Sessions: Obama Beyond the Breaking Point with Executive Action | CNS News

Sessions: Obama Beyond the Breaking Point with Executive Action | CNS News

sessions
Sen. Jeff Sessions (R-Ala.) (AP Photo)
(CNSNews.com) – Sen. Jeff Sessions (R-Ala.) says President Barack Obama’s plan to take executive action on climate change worries him.

“This president has already, in my opinion, pushed the envelope beyond the breaking point on executive orders, unilateral actions, actions that Congress has specifically, openly rejected,” Sessions told CNSNews.com shortly after Obama delivered the State of the Union address.

“He then puts his bureaucrats to work to figure out every way possible through their regulations, through their enforcement policies, to place the country under the direction he wants it to go under his rule. That’s not consistent with American history and democracy. I think it’s dangerous and we need to work at it.”

During his speech Tuesday night to a joint session of Congress, Obama brought up climate change.
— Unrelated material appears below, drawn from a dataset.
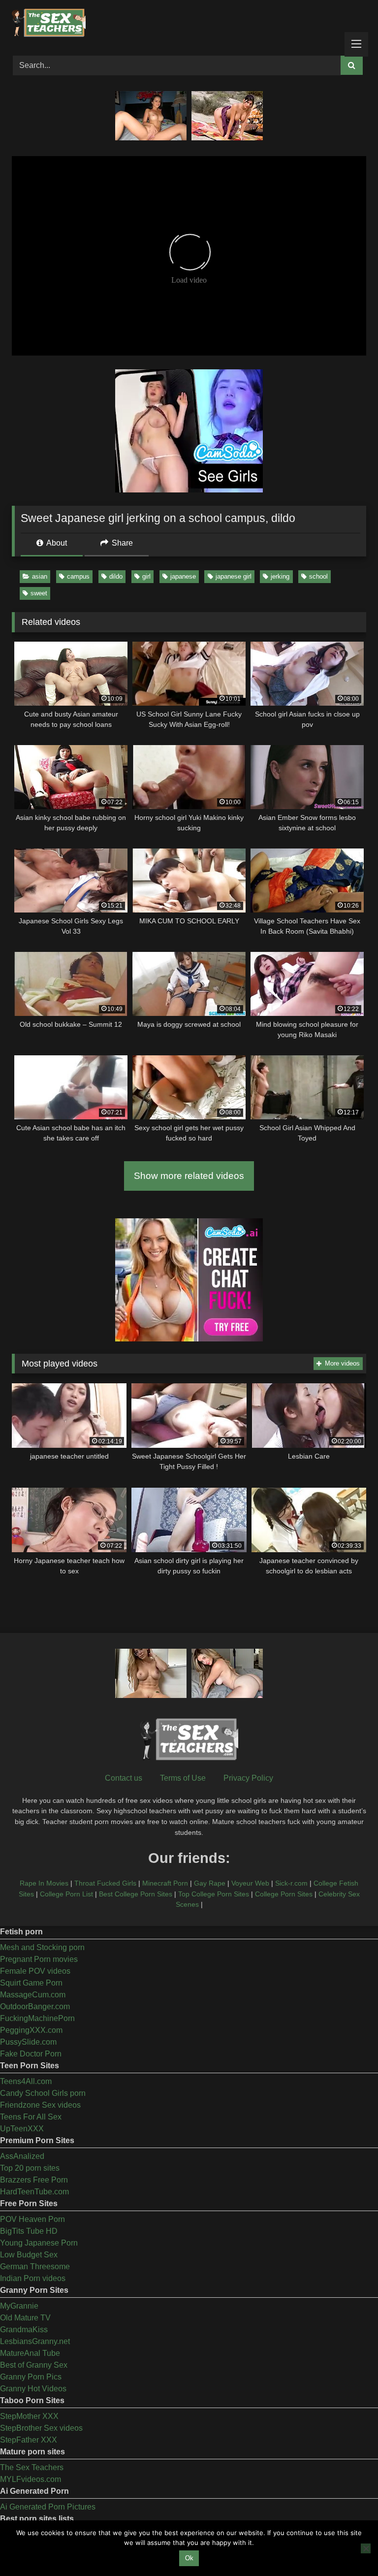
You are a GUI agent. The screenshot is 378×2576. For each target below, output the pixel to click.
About (56, 543)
“For the sake of our children and our future, we must do more to combat climate change,” Obama said. “Now, it’s true that no single event makes a trend. But the fact is, the 12 hottest years on record have all come in the last 15. Heat waves, droughts, wildfires, floods -- all are now more frequent and more intense. We can choose to believe that superstorm Sandy, and the most severe drought in decades, and the worst wildfires some states have ever seen were all just a freak coincidence. Or we can choose to believe in the overwhelming judgment of science -- and act before it’s too late.”

Obama urged Congress to “get together, pursue a bipartisan, market-based solution to climate change, like the one John McCain and Joe Lieberman worked on together a few years ago.” The McCain-Lieberman bill was a cap-and-trade plan.
Obama said if Congress “won’t act soon to protect future generations, I will. I will direct my Cabinet to come up with executive actions we can take, now and in the future, to reduce pollution, prepare our communities for the consequences of climate change, and speed the transition to more sustainable sources of energy.”
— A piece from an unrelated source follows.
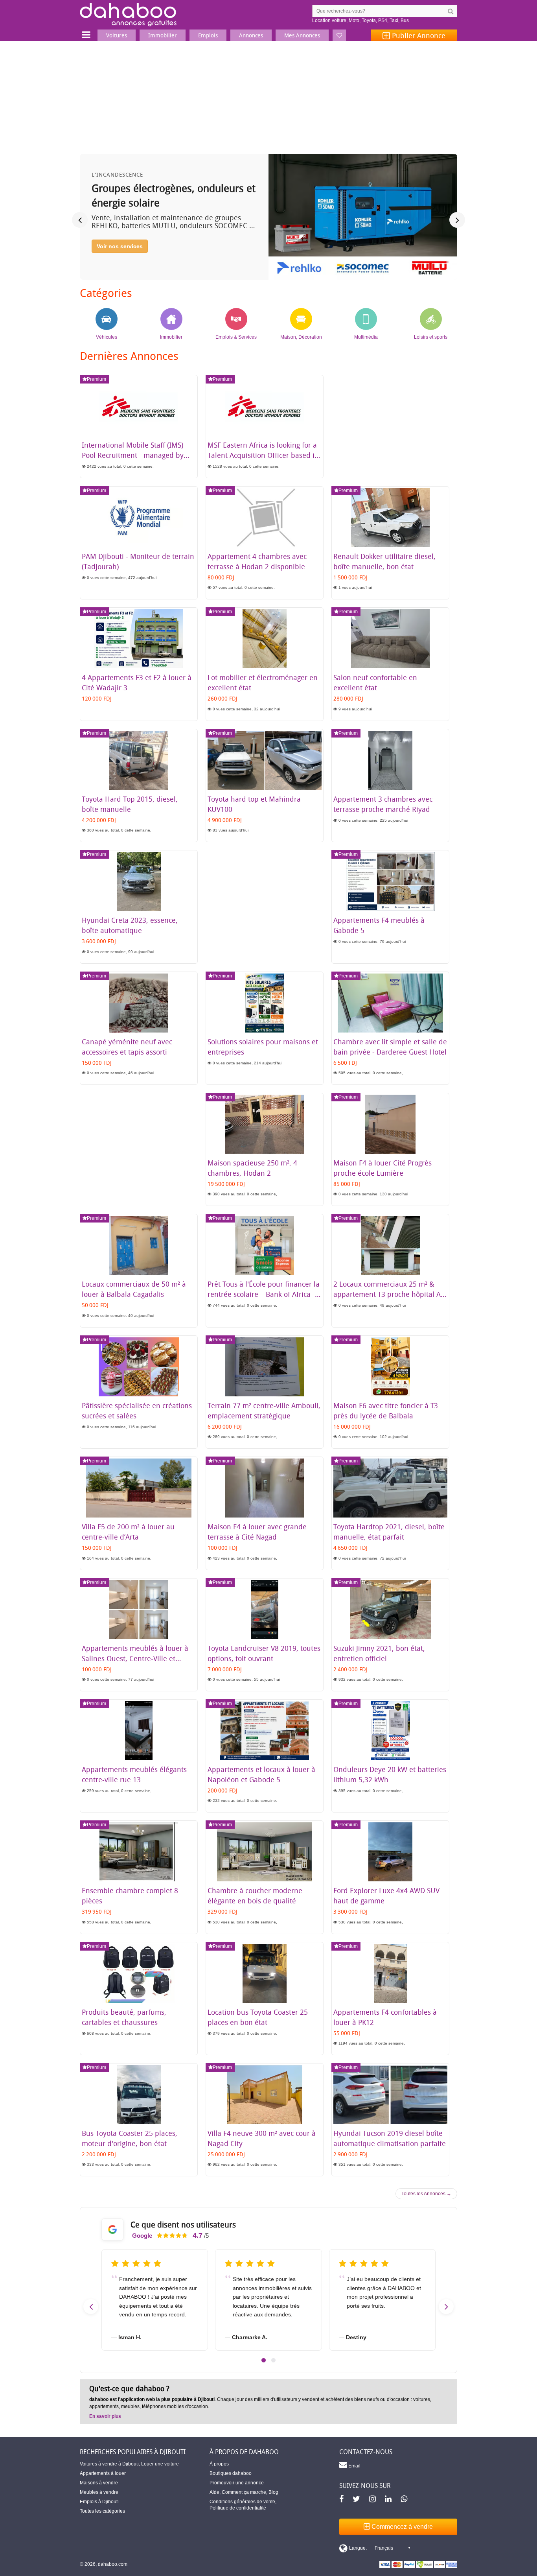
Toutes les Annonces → (426, 2193)
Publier (417, 35)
Sen. Chris Coons (D-Del.) said he supports Obama’s proposed executive action: “The president made a brief statement in the State of the Union that climate change is a challenge we must face,” Coons told CNSNews.com. “The piece of it I remember most clearly was a challenge for us to double how energy efficient our homes and buildings are. I do think energy efficiency is something that is smart and makes bottom line sense, regardless of your reason or motivation for doing so.”
Coons noted that he co-sponsored a Senate bill to make buildings and homes more energy efficient in part through Energy Department loans and by requiring the federal government to adopt energy efficiency standards for computers and buildings.
Frances Beinecke, president of the Natural Resources Defense Council, said President Obama has “a box full of tools” to address “climate chaos.”
“The best tool he has is the Clean Air Act,” Beinecke said. “It gives him the authority to reduce the carbon pollution from our dirtiest power plants, the single greatest threat to our climate future. That will take presidential leadership. Americans are counting on it —and that’s what the president delivered tonight.”
The NRDC says a 21st century economy can’t be powered with “fossil fuels of the past.”
“We must invest, as a nation, in the next generation of clean power plants. We must develop energy-efficient cars, workplaces and homes. And we must expand our use of renewable energy.”